### Exercise
Exactly as written, retype the lines that run from the line holding "Where should I" through the end of the records below. Do not include pictures.

┌─ Task inputs

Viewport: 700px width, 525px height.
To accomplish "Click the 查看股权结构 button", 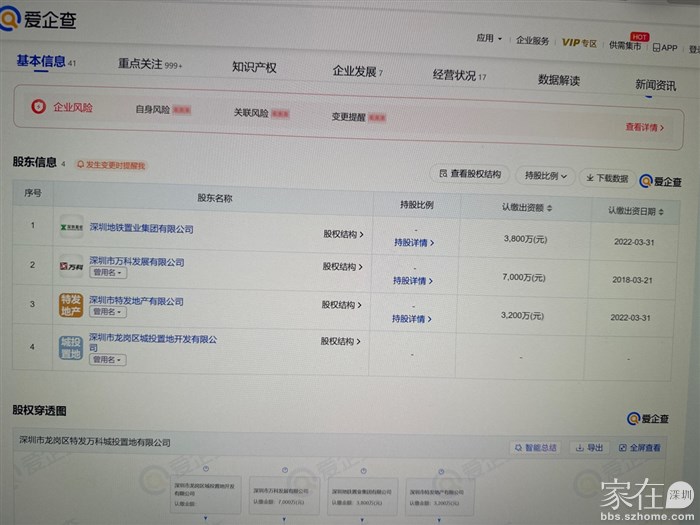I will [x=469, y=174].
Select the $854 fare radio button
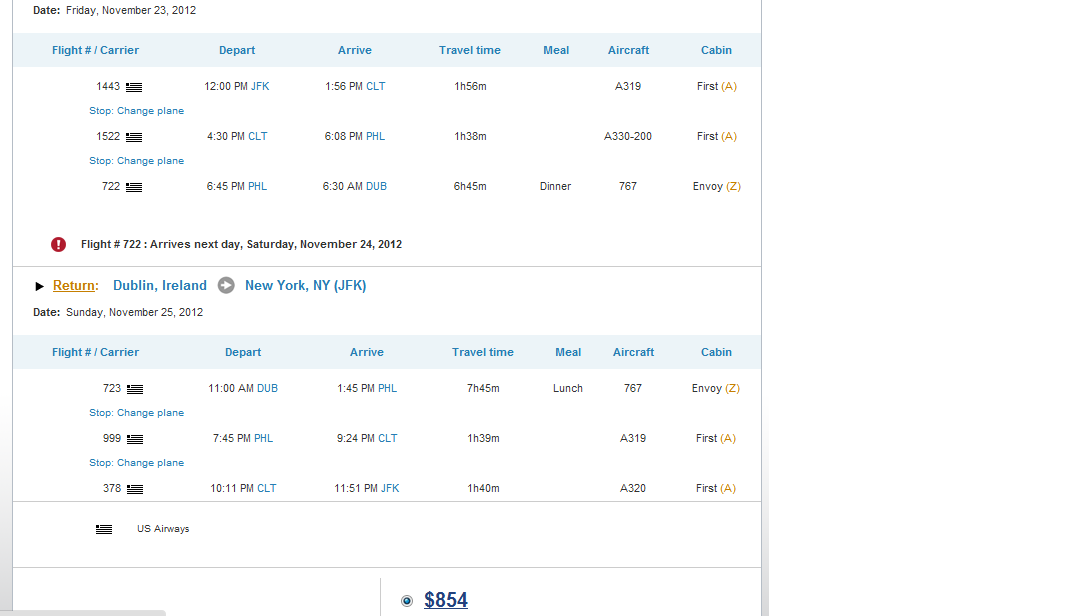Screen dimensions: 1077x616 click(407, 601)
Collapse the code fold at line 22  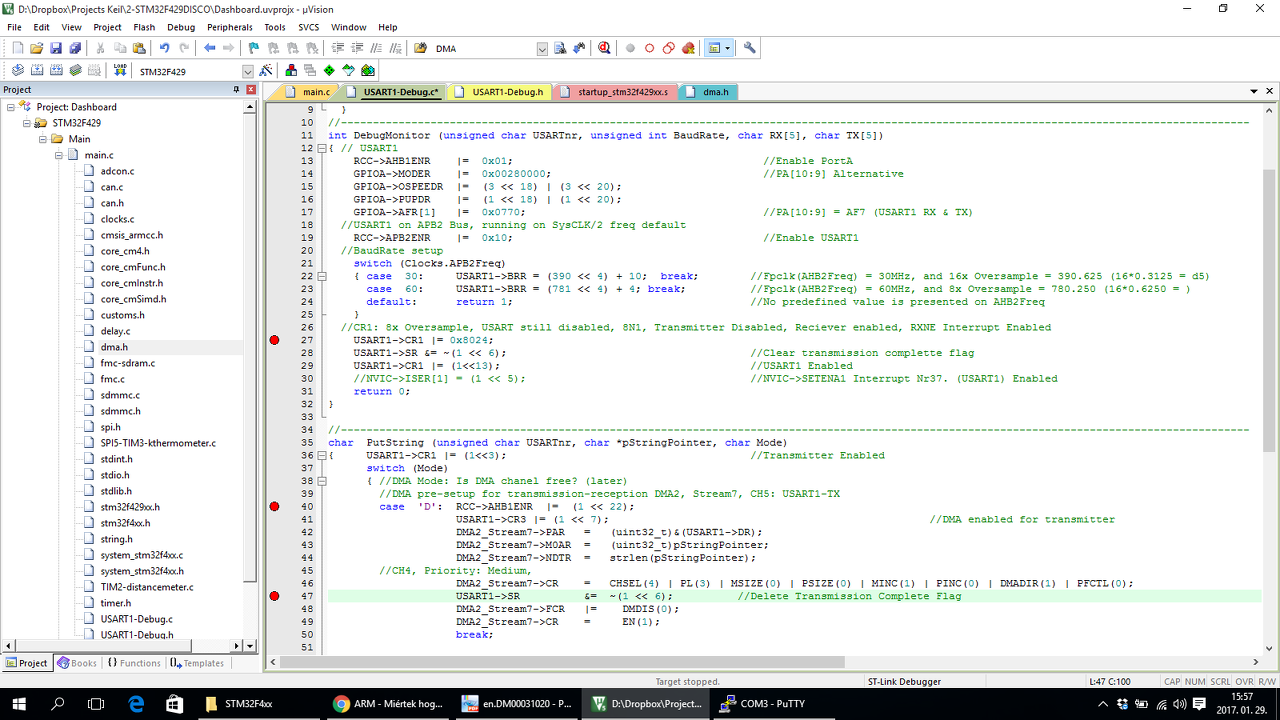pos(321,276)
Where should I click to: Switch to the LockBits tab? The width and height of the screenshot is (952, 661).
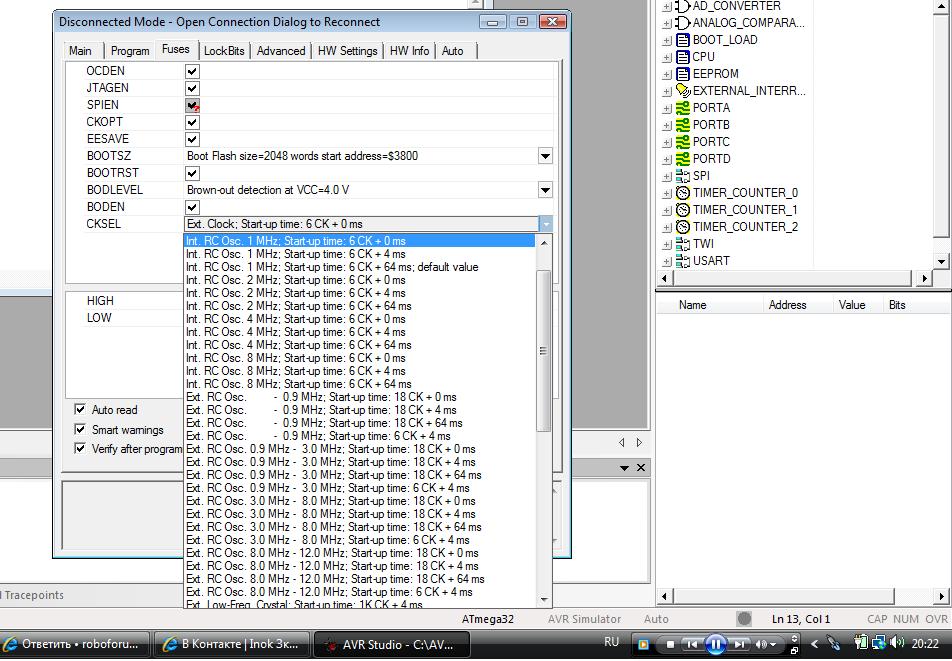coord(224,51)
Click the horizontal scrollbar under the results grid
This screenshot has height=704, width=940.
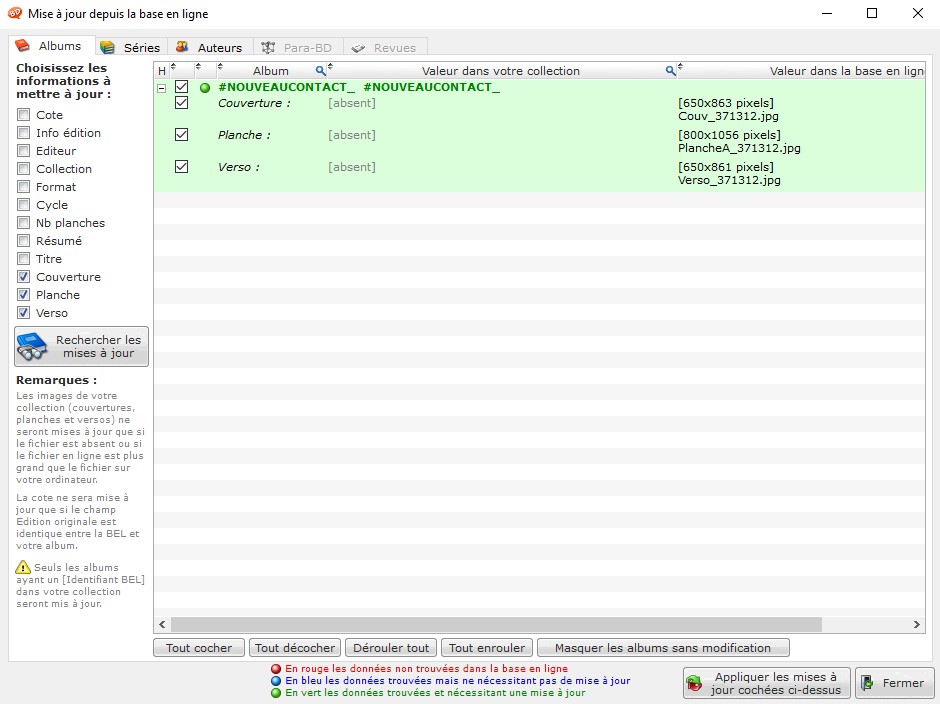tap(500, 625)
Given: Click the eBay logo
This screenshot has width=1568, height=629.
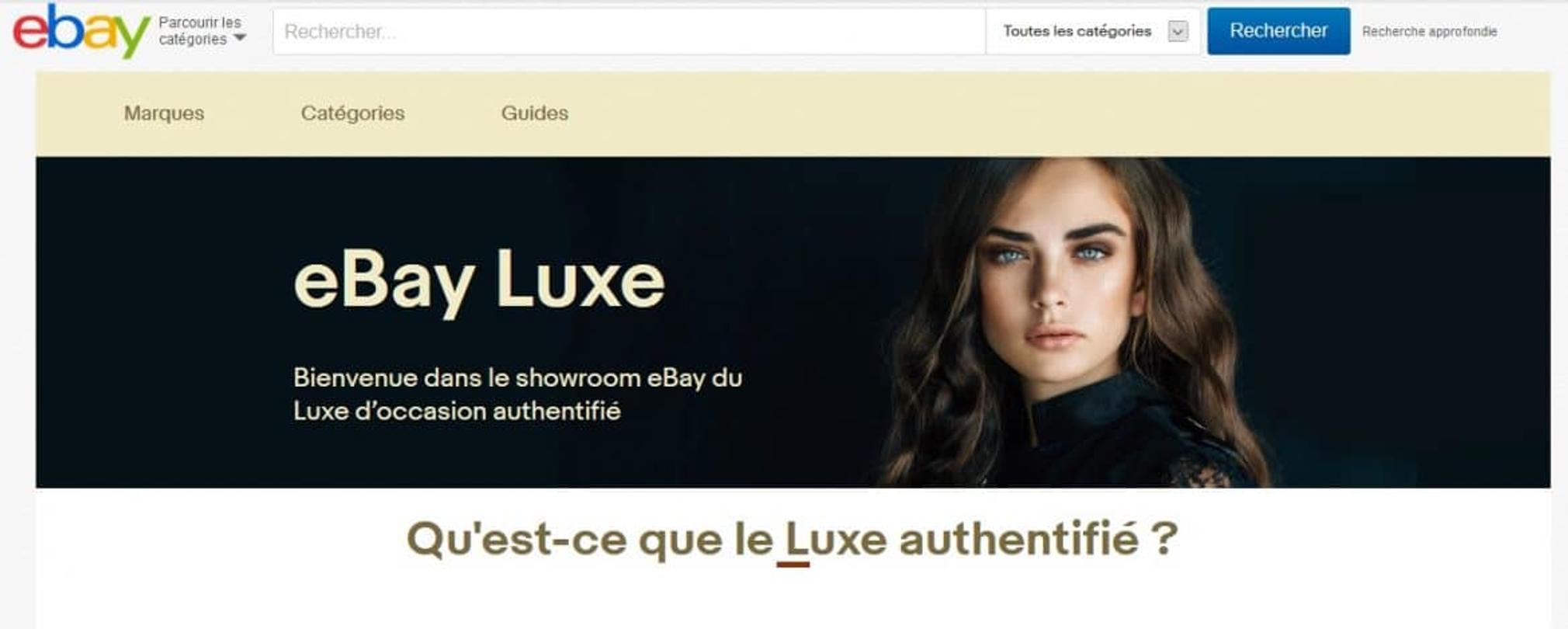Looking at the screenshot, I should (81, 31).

└─

### Result below
Where should I click to: Switch to the LockBits tab? The width and height of the screenshot is (952, 661).
coord(224,51)
Click the horizontal scrollbar under the results grid
This screenshot has height=704, width=940.
tap(500, 625)
Given: Click the eBay logo
This screenshot has width=1568, height=629.
Looking at the screenshot, I should (81, 31).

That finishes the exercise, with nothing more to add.